The research, based on data from 175 governments between 2009 and 2020, found that 20 countries drive nearly all global tourism emissions, with efforts to curb the trend proving ineffective. The emissions are generated by airplanes and vehicles used for travel to tourist destinations along with power consumption by travelers.

Around 20 countries generate 75 percent of global tourism emissions, while 155 countries share the remaining 25 percent, the study found. There is now a hundredfold gap in per-capita tourism footprints between the most and least traveled nations.

In 2019, the U.S. led the top 20 in tourism carbon footprint, both as a destination and through its citizens’ travel, accounting for nearly 1 gigatonne or 19 percent of the global total. The footprint grew at an annual rate of 3.2 percent. The U.S. tourism carbon footprint averaged 3 tonnes per resident, ranking 12th globally in per-capita tourism emissions.

The London-based Nature Communications reported that the UK ranked 7th in 2019 as a destination, contributing 128 megatonnes of emissions or 2.5 percent of the global total. UK residents averaged 2.8 tonnes of emissions per person, ranking 15th globally.

The study, using the UN-endorsed “measurement of sustainable tourism” framework and data on tourism expenditure and emissions intensity from national accounts, referenced the UN Environment Programme’s warning: global emissions must drop 42 percent by 2030 and 57 percent by 2035 to meet the Paris Agreement’s 1.5 degrees C warming target.

However, global tourism emissions have been growing at twice the rate of the global economy, the report said. Between 2009 and 2019, emissions rose by 40 percent, from 3.7 gigatonnes or 7.3 percent of global emissions in 2009 to 5.2 gigatonnes or 8.8 percent of global emissions in 2019.

Tourism-related emissions grew at an annual rate of 3.5 percent from 2009 to 2019, compared to 1.5 percent annual global economic growth. If this trend continues, global tourism emissions will double in the next 20 years. The carbon intensity of each dollar spent on tourism is 30 percent higher than the global economy average and four times greater than the service sector.

The main driver of rising emissions is the surge in tourism demand. The expanding carbon footprint is primarily from aviation at 21 percent, petrol and diesel-powered vehicles at 17 percent and utilities like electricity supply at 16 percent. Slow efficiency gains from technology have been outweighed by the growth in demand.

Given data:
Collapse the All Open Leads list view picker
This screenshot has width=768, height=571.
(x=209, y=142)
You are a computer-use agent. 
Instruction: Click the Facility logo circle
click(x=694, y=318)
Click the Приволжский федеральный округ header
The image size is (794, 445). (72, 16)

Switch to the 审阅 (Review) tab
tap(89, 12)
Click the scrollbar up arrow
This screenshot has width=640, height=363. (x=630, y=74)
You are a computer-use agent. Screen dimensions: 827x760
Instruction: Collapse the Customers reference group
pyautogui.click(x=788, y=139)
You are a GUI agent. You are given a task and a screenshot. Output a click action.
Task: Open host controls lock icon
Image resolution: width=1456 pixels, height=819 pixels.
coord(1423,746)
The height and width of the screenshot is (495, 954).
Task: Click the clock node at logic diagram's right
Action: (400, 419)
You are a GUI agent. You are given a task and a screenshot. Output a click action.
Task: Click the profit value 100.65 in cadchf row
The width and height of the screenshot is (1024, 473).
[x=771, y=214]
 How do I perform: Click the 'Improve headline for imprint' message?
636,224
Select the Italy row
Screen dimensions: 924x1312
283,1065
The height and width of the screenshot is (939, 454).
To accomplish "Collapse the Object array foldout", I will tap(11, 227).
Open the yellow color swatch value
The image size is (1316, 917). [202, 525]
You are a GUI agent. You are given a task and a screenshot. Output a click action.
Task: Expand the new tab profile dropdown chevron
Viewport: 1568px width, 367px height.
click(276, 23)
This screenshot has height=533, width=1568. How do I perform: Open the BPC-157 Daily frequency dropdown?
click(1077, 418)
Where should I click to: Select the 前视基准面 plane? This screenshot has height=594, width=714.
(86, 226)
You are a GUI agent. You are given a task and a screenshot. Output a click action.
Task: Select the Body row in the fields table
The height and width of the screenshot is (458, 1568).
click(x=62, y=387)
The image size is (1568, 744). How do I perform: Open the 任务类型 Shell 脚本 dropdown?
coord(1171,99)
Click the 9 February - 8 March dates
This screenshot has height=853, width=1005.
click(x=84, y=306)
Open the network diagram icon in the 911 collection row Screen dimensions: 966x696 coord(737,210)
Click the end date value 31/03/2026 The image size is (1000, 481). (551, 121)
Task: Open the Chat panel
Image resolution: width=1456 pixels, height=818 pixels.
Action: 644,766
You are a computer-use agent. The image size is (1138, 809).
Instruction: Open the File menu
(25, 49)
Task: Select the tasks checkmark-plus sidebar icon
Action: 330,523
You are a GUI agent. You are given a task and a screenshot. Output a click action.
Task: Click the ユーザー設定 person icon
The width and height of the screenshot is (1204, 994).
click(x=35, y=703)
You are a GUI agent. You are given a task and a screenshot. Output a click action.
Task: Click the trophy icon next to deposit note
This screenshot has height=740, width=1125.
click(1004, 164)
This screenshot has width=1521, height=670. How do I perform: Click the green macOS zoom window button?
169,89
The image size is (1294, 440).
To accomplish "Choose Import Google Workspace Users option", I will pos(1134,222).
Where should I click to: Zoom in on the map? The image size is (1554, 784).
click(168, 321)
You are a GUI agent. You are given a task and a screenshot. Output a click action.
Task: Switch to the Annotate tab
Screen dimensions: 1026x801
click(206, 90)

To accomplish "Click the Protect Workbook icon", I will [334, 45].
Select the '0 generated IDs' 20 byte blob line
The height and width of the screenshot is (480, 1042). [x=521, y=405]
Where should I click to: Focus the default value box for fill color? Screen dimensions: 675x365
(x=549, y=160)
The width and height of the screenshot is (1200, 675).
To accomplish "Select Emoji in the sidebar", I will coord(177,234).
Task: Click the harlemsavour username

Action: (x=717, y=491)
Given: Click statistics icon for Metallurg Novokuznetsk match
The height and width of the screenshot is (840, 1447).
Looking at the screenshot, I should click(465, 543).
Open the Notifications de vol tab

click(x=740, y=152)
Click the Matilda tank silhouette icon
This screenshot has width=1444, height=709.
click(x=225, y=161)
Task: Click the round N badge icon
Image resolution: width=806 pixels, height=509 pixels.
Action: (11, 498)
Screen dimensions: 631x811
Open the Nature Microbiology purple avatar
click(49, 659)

Tasks for this exercise:
**A.** Return the part of the tourism emissions passage from "In 2019, the" to "per-capita tourism emissions.", copied word for word.
**B.** Resume the tourism emissions passage, writing on from its final sentence.

Results for the exercise:
**A.**
In 2019, the U.S. led the top 20 in tourism carbon footprint, both as a destination and through its citizens’ travel, accounting for nearly 1 gigatonne or 19 percent of the global total. The footprint grew at an annual rate of 3.2 percent. The U.S. tourism carbon footprint averaged 3 tonnes per resident, ranking 12th globally in per-capita tourism emissions.

**B.**
Aviation accounted for half of direct tourism emissions, making it the Achilles’ heel of global tourism. Despite decades of promises, decarbonizing the global air transport system through new technologies has proven impossible.

The research revealed that the growth in tourism demand, combined with the failure of technology efficiency gains, creates significant barriers to mitigating tourism carbon emissions. Despite this, the study identified four pathways to stabilizing and reducing global tourism emissions:

  • Measure tourism carbon emissions to identify hotspots: The research highlights high-emission sub-sectors, including aviation, energy supply and vehicle use, which must reduce emissions by 10 percent annually through 2050.
  • Avoid excessive tourism development and set sustainable growth thresholds: National decarbonization strategies must establish and implement sustainable growth goals, especially in the 20 highest-emitting tourism destinations.
  • Shift focus to domestic and short-range markets and discourage long-haul travel: Managing air travel demand is key, with regulations to limit long-haul travel as a crucial first step.
  • Address inequality by factoring in the social costs of carbon emissions: Controlling long-haul air travel growth supports a more socially equitable approach to tourism, addressing global inequalities.

UN Tourism endorsed the study, acknowledging that tourism now accounts for 8.8 percent of global emissions. For the first time, this year’s COP29, the 29th annual Conference of the Parties to the UN Framework Convention on Climate Change, included tourism.

A recent UN Tourism report stated that international tourism reached 98 percent of pre-pandemic levels in 2019, with 1.1 billion tourists traveling in the first nine months of 2024. The Americas recovered 97 percent of pre-pandemic arrivals.